## DATENSATZZEILEN
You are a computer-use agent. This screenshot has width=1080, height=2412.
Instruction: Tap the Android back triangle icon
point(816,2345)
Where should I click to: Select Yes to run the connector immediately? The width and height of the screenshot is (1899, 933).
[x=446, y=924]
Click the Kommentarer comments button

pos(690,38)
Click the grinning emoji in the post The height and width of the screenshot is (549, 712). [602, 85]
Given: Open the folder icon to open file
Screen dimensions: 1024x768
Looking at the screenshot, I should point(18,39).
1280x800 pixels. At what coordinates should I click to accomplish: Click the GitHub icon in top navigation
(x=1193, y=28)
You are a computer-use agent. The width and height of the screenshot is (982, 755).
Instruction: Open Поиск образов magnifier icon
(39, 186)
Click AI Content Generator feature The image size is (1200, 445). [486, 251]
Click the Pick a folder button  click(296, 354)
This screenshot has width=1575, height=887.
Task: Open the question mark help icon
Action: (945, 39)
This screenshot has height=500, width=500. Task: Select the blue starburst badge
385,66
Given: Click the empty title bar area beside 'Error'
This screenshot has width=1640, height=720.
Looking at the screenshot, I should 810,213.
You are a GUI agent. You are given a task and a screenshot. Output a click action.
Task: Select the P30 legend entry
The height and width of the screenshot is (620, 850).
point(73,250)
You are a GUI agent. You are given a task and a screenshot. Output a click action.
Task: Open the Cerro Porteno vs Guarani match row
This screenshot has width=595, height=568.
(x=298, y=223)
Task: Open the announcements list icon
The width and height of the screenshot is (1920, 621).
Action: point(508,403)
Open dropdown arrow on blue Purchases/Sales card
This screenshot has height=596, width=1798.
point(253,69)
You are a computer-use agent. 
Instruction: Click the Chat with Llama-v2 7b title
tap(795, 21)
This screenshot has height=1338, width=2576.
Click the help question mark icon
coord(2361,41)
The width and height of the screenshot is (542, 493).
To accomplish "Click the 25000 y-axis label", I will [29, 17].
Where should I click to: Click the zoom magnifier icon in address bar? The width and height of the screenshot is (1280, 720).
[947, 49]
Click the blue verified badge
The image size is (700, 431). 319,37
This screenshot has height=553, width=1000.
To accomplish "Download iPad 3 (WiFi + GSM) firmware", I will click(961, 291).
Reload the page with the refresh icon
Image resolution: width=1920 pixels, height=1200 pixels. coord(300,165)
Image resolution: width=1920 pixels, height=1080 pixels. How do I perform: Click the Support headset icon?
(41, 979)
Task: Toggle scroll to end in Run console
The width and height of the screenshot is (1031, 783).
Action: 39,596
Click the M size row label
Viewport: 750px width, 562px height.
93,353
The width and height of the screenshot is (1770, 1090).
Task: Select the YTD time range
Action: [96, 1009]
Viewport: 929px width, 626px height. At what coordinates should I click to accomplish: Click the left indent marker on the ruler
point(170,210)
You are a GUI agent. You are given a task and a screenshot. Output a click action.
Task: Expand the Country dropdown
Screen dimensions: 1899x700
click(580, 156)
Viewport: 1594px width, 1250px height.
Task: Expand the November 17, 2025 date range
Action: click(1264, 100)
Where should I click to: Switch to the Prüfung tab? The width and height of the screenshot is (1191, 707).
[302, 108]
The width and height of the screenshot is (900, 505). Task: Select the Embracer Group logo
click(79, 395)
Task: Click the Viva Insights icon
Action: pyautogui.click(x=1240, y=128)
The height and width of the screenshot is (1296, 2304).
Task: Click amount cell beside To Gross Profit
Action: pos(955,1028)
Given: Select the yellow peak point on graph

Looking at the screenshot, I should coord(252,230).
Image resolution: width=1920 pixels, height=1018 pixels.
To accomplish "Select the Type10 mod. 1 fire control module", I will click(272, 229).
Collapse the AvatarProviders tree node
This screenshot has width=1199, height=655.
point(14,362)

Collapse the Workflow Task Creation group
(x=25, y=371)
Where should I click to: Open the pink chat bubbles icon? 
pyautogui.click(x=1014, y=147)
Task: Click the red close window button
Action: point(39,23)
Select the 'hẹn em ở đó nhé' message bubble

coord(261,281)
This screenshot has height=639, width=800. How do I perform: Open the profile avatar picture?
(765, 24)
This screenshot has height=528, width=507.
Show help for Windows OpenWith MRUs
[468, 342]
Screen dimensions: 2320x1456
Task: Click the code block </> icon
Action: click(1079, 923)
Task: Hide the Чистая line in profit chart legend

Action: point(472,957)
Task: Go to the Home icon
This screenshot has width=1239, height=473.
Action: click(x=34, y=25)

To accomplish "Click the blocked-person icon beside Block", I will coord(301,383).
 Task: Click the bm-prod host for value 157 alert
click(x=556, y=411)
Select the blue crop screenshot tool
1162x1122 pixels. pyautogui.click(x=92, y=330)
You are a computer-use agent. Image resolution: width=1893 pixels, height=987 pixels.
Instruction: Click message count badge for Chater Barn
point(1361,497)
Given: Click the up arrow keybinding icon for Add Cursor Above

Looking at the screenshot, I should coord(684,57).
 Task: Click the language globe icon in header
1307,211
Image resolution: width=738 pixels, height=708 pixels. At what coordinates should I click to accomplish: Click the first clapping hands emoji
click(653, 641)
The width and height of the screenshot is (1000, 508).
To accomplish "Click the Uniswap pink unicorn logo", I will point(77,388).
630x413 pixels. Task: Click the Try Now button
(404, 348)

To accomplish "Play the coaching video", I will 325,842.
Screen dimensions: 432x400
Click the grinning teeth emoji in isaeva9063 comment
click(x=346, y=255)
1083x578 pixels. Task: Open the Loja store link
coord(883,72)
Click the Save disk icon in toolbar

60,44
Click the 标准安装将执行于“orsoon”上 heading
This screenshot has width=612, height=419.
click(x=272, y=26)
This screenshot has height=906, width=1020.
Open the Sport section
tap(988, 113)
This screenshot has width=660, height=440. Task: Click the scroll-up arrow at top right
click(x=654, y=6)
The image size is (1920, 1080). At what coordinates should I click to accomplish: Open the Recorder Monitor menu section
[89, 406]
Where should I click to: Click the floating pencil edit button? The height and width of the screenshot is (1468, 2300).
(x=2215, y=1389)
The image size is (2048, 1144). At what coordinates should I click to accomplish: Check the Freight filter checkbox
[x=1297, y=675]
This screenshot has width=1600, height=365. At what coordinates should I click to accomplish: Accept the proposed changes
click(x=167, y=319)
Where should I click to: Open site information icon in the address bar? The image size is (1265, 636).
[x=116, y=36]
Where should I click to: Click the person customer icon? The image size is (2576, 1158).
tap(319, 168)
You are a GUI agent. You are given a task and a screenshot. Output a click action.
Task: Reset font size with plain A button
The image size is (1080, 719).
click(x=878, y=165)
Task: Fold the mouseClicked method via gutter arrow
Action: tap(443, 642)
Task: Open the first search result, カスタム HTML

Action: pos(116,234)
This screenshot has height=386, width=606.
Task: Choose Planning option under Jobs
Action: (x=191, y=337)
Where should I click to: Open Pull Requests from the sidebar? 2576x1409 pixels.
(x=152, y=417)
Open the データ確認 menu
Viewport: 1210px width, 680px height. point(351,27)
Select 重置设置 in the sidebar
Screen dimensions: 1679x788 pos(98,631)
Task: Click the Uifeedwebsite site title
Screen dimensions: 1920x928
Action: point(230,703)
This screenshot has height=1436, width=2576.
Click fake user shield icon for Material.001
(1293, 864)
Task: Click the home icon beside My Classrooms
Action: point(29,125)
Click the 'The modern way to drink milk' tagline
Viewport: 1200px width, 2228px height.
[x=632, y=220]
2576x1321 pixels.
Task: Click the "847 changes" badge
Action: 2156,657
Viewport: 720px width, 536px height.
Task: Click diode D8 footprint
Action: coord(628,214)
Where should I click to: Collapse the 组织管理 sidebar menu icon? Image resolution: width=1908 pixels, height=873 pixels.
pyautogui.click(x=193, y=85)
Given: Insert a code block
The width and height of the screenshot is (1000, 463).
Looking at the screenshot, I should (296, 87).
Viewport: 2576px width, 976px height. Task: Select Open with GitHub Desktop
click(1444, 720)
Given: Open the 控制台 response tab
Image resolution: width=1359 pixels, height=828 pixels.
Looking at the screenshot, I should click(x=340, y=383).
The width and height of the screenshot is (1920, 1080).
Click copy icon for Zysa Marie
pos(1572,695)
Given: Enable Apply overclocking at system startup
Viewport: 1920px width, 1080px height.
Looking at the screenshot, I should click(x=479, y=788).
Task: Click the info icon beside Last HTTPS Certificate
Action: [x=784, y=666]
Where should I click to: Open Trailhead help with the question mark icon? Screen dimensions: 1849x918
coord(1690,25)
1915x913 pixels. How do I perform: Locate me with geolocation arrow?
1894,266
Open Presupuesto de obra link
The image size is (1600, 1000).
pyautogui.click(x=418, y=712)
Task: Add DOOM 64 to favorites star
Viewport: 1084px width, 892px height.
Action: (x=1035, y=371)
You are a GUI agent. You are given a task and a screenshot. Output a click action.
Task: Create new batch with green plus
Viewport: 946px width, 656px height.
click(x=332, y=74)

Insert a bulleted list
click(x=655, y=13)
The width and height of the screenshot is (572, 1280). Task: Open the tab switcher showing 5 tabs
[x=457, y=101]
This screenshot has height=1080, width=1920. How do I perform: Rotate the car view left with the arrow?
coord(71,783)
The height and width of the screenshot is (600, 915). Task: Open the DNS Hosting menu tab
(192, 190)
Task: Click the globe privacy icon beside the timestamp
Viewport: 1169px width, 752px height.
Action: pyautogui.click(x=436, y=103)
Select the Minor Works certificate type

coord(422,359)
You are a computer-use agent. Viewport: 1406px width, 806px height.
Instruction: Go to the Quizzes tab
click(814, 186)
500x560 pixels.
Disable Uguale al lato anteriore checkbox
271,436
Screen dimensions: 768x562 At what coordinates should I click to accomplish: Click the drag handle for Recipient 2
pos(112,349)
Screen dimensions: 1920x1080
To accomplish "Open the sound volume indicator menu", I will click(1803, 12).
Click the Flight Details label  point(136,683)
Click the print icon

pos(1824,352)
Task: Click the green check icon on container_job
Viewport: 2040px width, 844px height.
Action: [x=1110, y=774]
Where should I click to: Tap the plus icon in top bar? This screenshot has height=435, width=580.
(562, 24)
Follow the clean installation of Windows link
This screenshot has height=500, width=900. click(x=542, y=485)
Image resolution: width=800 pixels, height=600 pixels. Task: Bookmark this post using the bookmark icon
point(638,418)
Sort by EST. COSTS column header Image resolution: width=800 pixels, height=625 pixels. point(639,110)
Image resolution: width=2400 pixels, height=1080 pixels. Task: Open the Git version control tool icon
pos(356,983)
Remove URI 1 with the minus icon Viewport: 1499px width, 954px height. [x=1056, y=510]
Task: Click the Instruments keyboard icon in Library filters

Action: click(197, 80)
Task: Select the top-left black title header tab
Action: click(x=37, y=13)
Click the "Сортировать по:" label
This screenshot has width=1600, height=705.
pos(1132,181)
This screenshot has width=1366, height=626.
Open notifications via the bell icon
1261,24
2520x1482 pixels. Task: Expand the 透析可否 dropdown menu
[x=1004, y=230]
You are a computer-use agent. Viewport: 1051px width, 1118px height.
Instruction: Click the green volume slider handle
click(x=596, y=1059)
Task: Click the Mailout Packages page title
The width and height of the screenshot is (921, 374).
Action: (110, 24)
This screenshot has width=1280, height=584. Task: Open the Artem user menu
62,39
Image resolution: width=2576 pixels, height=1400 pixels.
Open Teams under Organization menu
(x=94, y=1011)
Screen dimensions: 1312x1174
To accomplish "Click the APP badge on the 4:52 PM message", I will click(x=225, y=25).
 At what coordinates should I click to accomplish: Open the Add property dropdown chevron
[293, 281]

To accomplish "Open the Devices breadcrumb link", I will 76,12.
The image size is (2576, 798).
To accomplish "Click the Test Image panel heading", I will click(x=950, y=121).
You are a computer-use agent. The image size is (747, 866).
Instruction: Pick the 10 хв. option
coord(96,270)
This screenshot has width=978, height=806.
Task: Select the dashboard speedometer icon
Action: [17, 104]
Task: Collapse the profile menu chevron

## SCHRIFTLICHE ANWEISUNG
Gib aus der Auflistung alles von der Zeile mit „Where should I click to: Click the floating“ bis hinunter zur Zeile mit „(x=152, y=417)“ unverändert aus, beide Zeilen eingeschlossen.

## ANTWORT
Where should I click to: Click the floating pencil edit button? The height and width of the screenshot is (1468, 2300).
(x=2215, y=1389)
The image size is (2048, 1144). At what coordinates should I click to accomplish: Check the Freight filter checkbox
[x=1297, y=675]
This screenshot has width=1600, height=365. At what coordinates should I click to accomplish: Accept the proposed changes
click(x=167, y=319)
Where should I click to: Open site information icon in the address bar? The image size is (1265, 636).
[x=116, y=36]
Where should I click to: Click the person customer icon? The image size is (2576, 1158).
tap(319, 168)
You are a GUI agent. You are given a task and a screenshot. Output a click action.
Task: Reset font size with plain A button
The image size is (1080, 719).
click(x=878, y=165)
Task: Fold the mouseClicked method via gutter arrow
Action: tap(443, 642)
Task: Open the first search result, カスタム HTML

Action: pos(116,234)
This screenshot has height=386, width=606.
Task: Choose Planning option under Jobs
Action: (x=191, y=337)
Where should I click to: Open Pull Requests from the sidebar? 2576x1409 pixels.
(x=152, y=417)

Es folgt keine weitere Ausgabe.